WORK ITEM >>
What follows are records. Restate all of them word for word.

======== MATERIAL FOR THIS EXERCISE

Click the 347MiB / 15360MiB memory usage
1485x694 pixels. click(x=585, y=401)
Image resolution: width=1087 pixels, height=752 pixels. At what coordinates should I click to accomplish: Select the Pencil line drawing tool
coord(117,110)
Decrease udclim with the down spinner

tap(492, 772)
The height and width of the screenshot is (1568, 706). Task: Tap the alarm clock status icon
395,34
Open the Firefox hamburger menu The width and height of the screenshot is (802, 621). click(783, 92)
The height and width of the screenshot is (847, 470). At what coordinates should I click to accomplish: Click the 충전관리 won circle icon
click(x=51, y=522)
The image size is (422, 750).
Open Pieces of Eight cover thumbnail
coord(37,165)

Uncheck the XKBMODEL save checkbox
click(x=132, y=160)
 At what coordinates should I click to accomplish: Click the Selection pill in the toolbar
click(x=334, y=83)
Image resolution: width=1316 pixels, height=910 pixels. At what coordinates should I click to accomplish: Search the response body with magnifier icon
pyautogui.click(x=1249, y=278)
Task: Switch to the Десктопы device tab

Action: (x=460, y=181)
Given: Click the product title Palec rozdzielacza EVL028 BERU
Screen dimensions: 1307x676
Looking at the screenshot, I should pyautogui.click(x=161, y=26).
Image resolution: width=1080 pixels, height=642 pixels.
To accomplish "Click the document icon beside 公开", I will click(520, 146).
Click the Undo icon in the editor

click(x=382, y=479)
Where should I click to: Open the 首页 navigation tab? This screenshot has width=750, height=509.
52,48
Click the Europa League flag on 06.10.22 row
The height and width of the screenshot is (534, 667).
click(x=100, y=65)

================

ANSWER BOX >>
Click the 347MiB / 15360MiB memory usage
1485x694 pixels. click(x=585, y=401)
Image resolution: width=1087 pixels, height=752 pixels. At what coordinates should I click to accomplish: Select the Pencil line drawing tool
coord(117,110)
Decrease udclim with the down spinner

tap(492, 772)
The height and width of the screenshot is (1568, 706). Task: Tap the alarm clock status icon
395,34
Open the Firefox hamburger menu The width and height of the screenshot is (802, 621). click(783, 92)
The height and width of the screenshot is (847, 470). At what coordinates should I click to accomplish: Click the 충전관리 won circle icon
click(x=51, y=522)
The image size is (422, 750).
Open Pieces of Eight cover thumbnail
coord(37,165)

Uncheck the XKBMODEL save checkbox
click(x=132, y=160)
 At what coordinates should I click to accomplish: Click the Selection pill in the toolbar
click(x=334, y=83)
Image resolution: width=1316 pixels, height=910 pixels. At what coordinates should I click to accomplish: Search the response body with magnifier icon
pyautogui.click(x=1249, y=278)
Task: Switch to the Десктопы device tab

Action: (x=460, y=181)
Given: Click the product title Palec rozdzielacza EVL028 BERU
Screen dimensions: 1307x676
Looking at the screenshot, I should pyautogui.click(x=161, y=26).
Image resolution: width=1080 pixels, height=642 pixels.
To accomplish "Click the document icon beside 公开", I will click(520, 146).
Click the Undo icon in the editor

click(x=382, y=479)
Where should I click to: Open the 首页 navigation tab? This screenshot has width=750, height=509.
52,48
Click the Europa League flag on 06.10.22 row
The height and width of the screenshot is (534, 667).
click(x=100, y=65)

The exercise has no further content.